Halkı Kandırma ve Devlete İhanet Çağrısı

Terör örgütü liderleri, Türkiye Cumhuriyeti'ne karşı suçlamalarda bulunarak halkı devlete karşı kışkırtmaya çalışmaktadır. Aynı zamanda, onlarla işbirliği yapan siyasi ve sivil oluşumlar üzerinden kendi ideolojilerini dayatmaktadırlar.

  • Remzi Kartal: "’Devlet ne dedi?’ diye fazla meşgul olmayalım; biz ne yapalım? Önder Apo bizden ne istiyor, hareketimiz bizden ne istiyor ve biz ne yapmalıyız?" Bu sözler, vatandaşları devlete olan bağlılığını koparmaya ve terörist başına biat etmeye yönlendirme çağrısıdır. Bu, bir devlete karşı yapılabilecek en büyük ihanettir. Bu ifade, sivil itaatsizliğe ve devleti yok saymaya yönelik açık bir kışkırtmadır.
  • Hêlîn Ümit: "Türkiye’deki halklar, kesimler… bastırıldılar. Yani bu kadar antidemokratik bir ülke haline geldi Türkiye." Bu suçlamalar, terör örgütünün yalnızca silahla değil, aynı zamanda karalama ve bölücülük diliyle de mücadele ettiğini göstermektedir. Oysa kendi kontrol ettikleri bölgelerde en temel insan haklarını dahi hiçe sayan bu yapıların, Türkiye'ye demokrasi dersi vermeye çalışması akıl dışıdır.

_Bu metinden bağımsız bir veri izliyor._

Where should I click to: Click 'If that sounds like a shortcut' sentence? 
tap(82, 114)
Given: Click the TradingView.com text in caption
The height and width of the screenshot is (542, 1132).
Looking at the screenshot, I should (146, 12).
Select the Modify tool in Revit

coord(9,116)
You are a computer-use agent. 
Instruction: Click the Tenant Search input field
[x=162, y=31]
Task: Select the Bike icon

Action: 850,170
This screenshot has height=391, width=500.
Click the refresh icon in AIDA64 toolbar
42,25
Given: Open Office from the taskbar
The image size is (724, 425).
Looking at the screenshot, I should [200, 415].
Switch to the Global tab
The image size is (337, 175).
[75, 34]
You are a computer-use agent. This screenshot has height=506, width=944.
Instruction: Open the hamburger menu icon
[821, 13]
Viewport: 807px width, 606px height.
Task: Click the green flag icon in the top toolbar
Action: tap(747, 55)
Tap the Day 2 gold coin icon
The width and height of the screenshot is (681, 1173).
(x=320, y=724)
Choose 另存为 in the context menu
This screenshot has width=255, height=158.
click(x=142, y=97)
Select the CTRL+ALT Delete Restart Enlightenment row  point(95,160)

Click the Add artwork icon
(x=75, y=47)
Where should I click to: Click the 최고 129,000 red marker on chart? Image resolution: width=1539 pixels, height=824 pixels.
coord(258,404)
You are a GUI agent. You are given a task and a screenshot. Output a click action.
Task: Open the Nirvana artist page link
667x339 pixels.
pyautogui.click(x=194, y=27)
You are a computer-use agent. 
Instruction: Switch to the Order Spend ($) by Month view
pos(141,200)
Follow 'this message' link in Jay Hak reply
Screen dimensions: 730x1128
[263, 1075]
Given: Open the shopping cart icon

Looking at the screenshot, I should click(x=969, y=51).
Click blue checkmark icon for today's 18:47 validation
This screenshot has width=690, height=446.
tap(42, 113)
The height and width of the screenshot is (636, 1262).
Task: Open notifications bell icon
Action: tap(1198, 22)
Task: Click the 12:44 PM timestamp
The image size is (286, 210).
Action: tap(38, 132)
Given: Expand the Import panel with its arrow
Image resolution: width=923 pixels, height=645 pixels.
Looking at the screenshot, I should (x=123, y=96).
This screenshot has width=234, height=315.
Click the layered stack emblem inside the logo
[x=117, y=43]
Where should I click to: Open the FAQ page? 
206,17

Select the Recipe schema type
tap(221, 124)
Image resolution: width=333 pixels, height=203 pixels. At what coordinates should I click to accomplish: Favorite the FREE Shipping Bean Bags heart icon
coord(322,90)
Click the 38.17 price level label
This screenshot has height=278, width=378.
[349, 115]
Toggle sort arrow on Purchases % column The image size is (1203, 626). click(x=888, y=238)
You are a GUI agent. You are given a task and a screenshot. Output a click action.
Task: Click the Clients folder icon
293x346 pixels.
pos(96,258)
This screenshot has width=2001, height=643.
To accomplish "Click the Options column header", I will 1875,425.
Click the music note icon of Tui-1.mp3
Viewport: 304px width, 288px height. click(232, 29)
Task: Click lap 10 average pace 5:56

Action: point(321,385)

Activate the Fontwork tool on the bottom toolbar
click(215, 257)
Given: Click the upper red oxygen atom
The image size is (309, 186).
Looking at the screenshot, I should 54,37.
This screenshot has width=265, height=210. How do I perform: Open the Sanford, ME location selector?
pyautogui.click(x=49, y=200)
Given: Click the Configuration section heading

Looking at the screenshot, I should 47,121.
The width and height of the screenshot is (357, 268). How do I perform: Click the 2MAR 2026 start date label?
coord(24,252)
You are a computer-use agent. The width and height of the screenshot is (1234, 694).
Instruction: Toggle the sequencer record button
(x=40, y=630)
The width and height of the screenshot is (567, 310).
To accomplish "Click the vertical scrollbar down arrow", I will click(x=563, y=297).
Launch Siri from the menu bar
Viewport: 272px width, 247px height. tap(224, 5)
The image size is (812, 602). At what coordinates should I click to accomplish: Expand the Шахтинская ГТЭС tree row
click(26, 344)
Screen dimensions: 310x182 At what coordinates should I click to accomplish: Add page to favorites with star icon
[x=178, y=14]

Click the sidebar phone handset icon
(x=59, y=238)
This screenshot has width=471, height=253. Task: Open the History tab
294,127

Kısacası, terörist ele başları ve onlara bağlı oluşumların söylemleri, terör örgütünün amacının barış değil, kendi ideolojik ve siyasi hedeflerini Türkiye'ye zorla dayatmak olduğunu açıkça göstermektedir. Bu tehditler, asla taviz verilemeyecek bir ihanet silsilesidir. Türkiye Cumhuriyeti, hiçbir teröristin şantajına boyun eğmeyecektir. Türk milleti, terörün ve işbirlikçilerinin bu hain planlarına karşı dimdik duracaktır.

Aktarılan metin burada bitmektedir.